The FDA yesterday released a report on a St. Jude Medical (NYSE:STJ) plant in Sylmar, Calif., that makes its Durata pacemaker leads, finding 11 problems with the plant after inspections in September and October.
The news sent STJ shares down more than 11% today as investors reacted to the news. St. Jude released a heavily redacted copy of the report in October, along with its 3rd-quarter results.
Investors are watching closely for signs of problems with the next-generation Durata leads after the St. Paul, Minn.-based medical device company recalled some of its Riata leads last year. Last month CEO Daniel Starks cautioned that St. Jude risked a warning from the federal watchdog agency over the Sylmar plant.
Sure enough, the FDA obliged the next week with a Form 483 detailing the 11 problems found at the plant. Yesterday the agency released a more revealing copy of the 8-page report than provided by St. Jude, finding that the company’s "design verification activities were inadequate" and multiple issues with the Durata leads’ process validation protocol.
"You failed to follow your written test procedure during design verification testing," according to the report. "Your procedures require each lead to be tested 5 times and the mean of the 5 tests is considered your test result. During your design verification you only tested each lead 1 time to determine your design verification results as apposed [sic] to determining the mean of 5 tests results per lead."
The FDA inspector also found problems with St. Jude’s risk analysis of the Durata leads and its design history file.
Your Durata design risk analysis [redacted] is inadequate in that it combines different recalled and not recalled devices," according to the report. "Your firm was unable to clearly identify the full content of your Durata design history file, for example: I was unable to determine when your firm approved your Durata design inputs, outputs, verification, validation, design transfer and when you conducted your final approval of your Durata design. I was also unable to determine which inputs were changed or unchanged from 1997 onward, which is the origination of your Durata design."
And there were problems with St. Jude’s corrective action/preventive action logs, called CAPAs, the inspector wrote. A review of 11 "recently closed" CAPAs found that 2 were closed without verifying their effectiveness, 2 others were closed and marked "’no effectiveness check is required’ with no justification, which is required by your procedures if no verification check is performed," according to the report.
Six other CAPAs indicated an effectiveness check would be run in 6 to 9 months, but "[n]one of the 11 CAPAs reviewed, including these 6, specify how you are going to verify your effectiveness," the inspector wrote.
The FDA inspector also found problems with how St. Jude handles product complaints, namely that the company doesn’t indicate whether a decision to investigate has been made. One specific complaint over a Durata lead was particularly problematic, the inspector wrote. "I was unable to determine which documents were included in the complaint as the documents are not identified as being linked to the complaint and there is no individual complaint identifier."
STJ shares were down 11.1% to $31.74 as of about 11:30 a.m. today.

——

# Exercise aim:
Reproduce, word for word, the passage of the St. Jude plant inspection article starting at "The FDA inspector also found problems with how" and ending at "11:30 a.m. today.".

# Data section:
——

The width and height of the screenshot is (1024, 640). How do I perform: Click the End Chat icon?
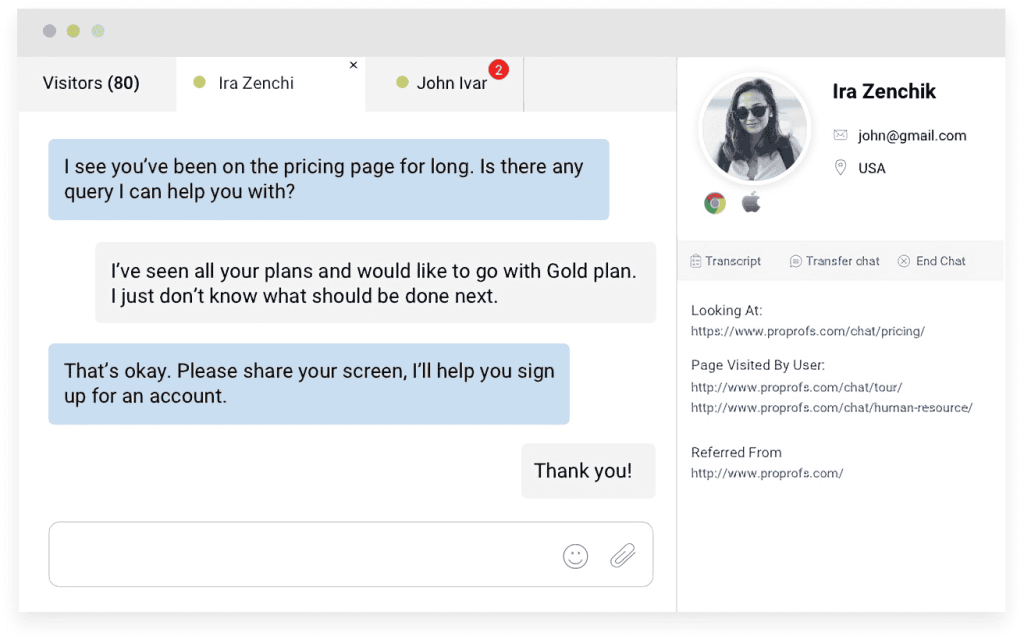coord(904,261)
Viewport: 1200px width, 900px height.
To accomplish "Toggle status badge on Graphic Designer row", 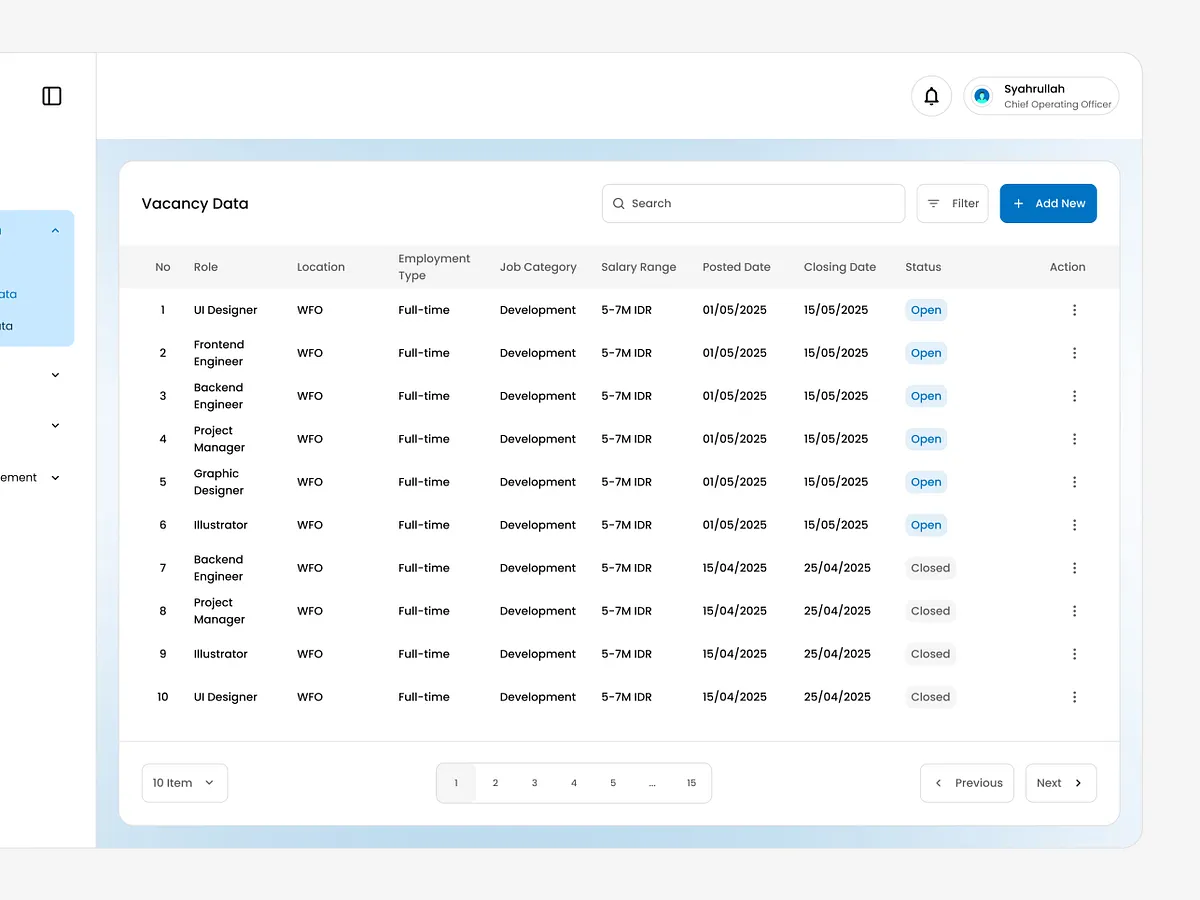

——

# Answer space:
The FDA inspector also found problems with how St. Jude handles product complaints, namely that the company doesn’t indicate whether a decision to investigate has been made. One specific complaint over a Durata lead was particularly problematic, the inspector wrote. "I was unable to determine which documents were included in the complaint as the documents are not identified as being linked to the complaint and there is no individual complaint identifier."
STJ shares were down 11.1% to $31.74 as of about 11:30 a.m. today.